À certains égards, les pays européens membres de l’OTAN sont bien en avance sur les États-Unis en termes de contributions à la sécurité nationale et internationale, en supposant que nous adoptions une perspective plus large que les seules dépenses militaires. Si nous avons une interprétation étroite du type de dépenses contribuant à la sécurité nationale et internationale, nous ne prendrons pas en compte beaucoup de choses, notamment les dépenses qui améliorent le capital humain et soutiennent la création d’avantages technologiques uniques. Alors que les États-Unis dépensent des sommes extraordinaires en soins de santé, ils le font de manière inefficace, ce qui conduit à une pauvreté bien plus grande. les résultats de santé – et donc un capital humain dégradé – par rapport à plusieurs pays européens membres de l’OTAN comme l’Allemagne. Un autre exemple concerne le coût d'opportunité supporté par l'entreprise manufacturière de haute technologie ASML aux Pays-Bas, qui – pour des raisons importantes pour la sécurité de l'OTAN – ne vendra pas en Chine ses équipements de lithographie ultraviolette extrême pour la fabrication avancée de semi-conducteurs malgré une demande chinoise importante.

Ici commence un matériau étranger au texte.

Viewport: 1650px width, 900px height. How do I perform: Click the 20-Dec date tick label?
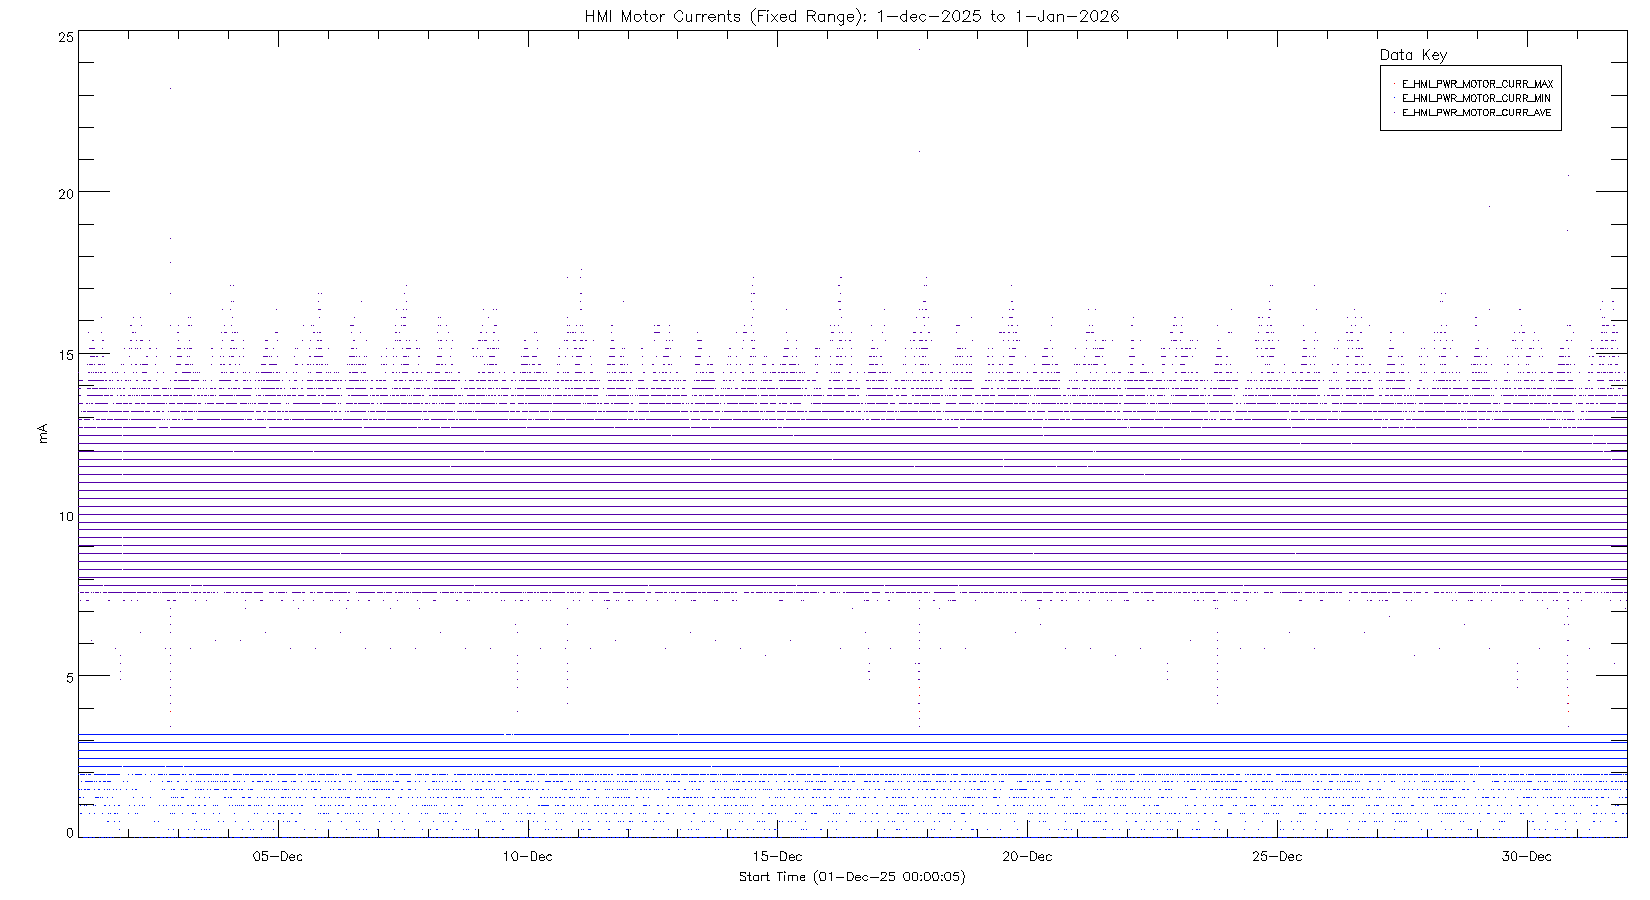coord(1027,856)
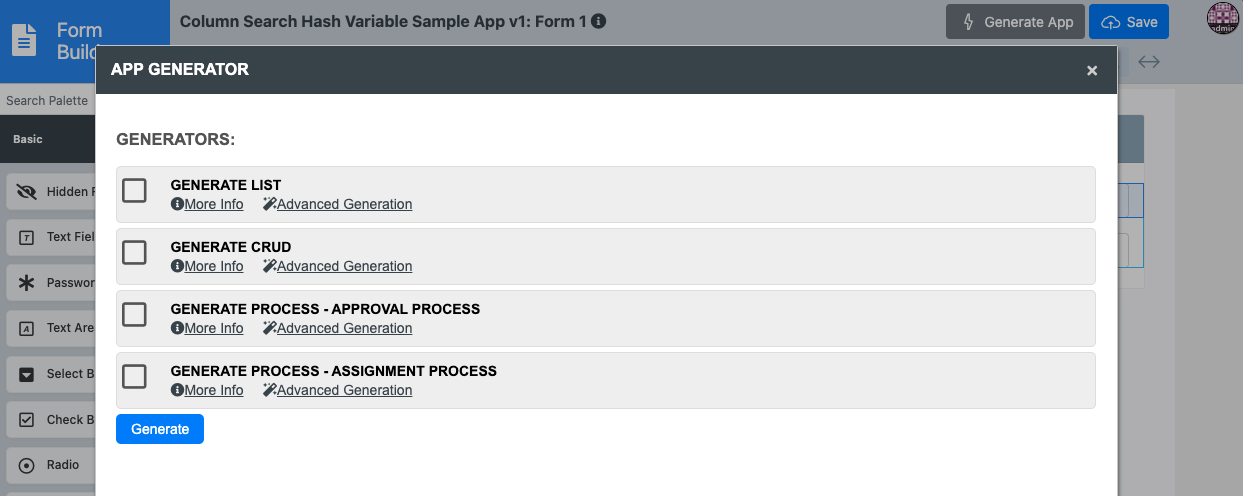Click the Radio palette icon
Image resolution: width=1243 pixels, height=496 pixels.
pos(27,465)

Il ne s’agit pas de donner carte blanche aux Européens. À l’échelle du continent, il y a eu une importante sous-production d'obus d'artillerie et d'autres munitions dans toute l'Europe, que les pays aient atteint ou non l'objectif de 2 %. S'il est vrai que la Pologne, par exemple, commence à intensifier ses efforts dans ce domaine, elle le fait près de deux ans après l'invasion à grande échelle de l'Ukraine par la Russie, lorsque la menace que la Russie fait peser sur l'Europe est devenue aveuglément évidente.

Plusieurs armées européennes doivent encore améliorer considérablement leur état de préparation, notamment l’Allemagne. De l'aveu de son propre ministre de la Défense, l'armée allemande « ne sera pas en mesure de tenir le coup dans des combats de haute intensité et sera également en mesure de remplir ses obligations envers l'OTAN dans une mesure limitée », prévoyant que la Bundeswehr « ne sera pas suffisamment équipé d’équipements à grande échelle en 2027. » Mais la question de savoir si les dépenses militaires de l'Allemagne ou de tout autre membre de l'OTAN sont adéquates doit être mesurée par les résultats – ou les capacités – plutôt que par les intrants – ou les dépenses en pourcentage du PIB. Autrement, l'objectif de 2 % de l'OTAN pourrait devenir une feuille de vigne plutôt qu'un indicateur d'une préparation suffisante.

Collin Meisel est directeur associé de l'analyse géopolitique au Frederick S. Pardee Center for International Futures de l'Université de Denver, expert en géopolitique et en modélisation au Centre d'études stratégiques de La Haye et chercheur non-résident au Henry L. Stimson Center.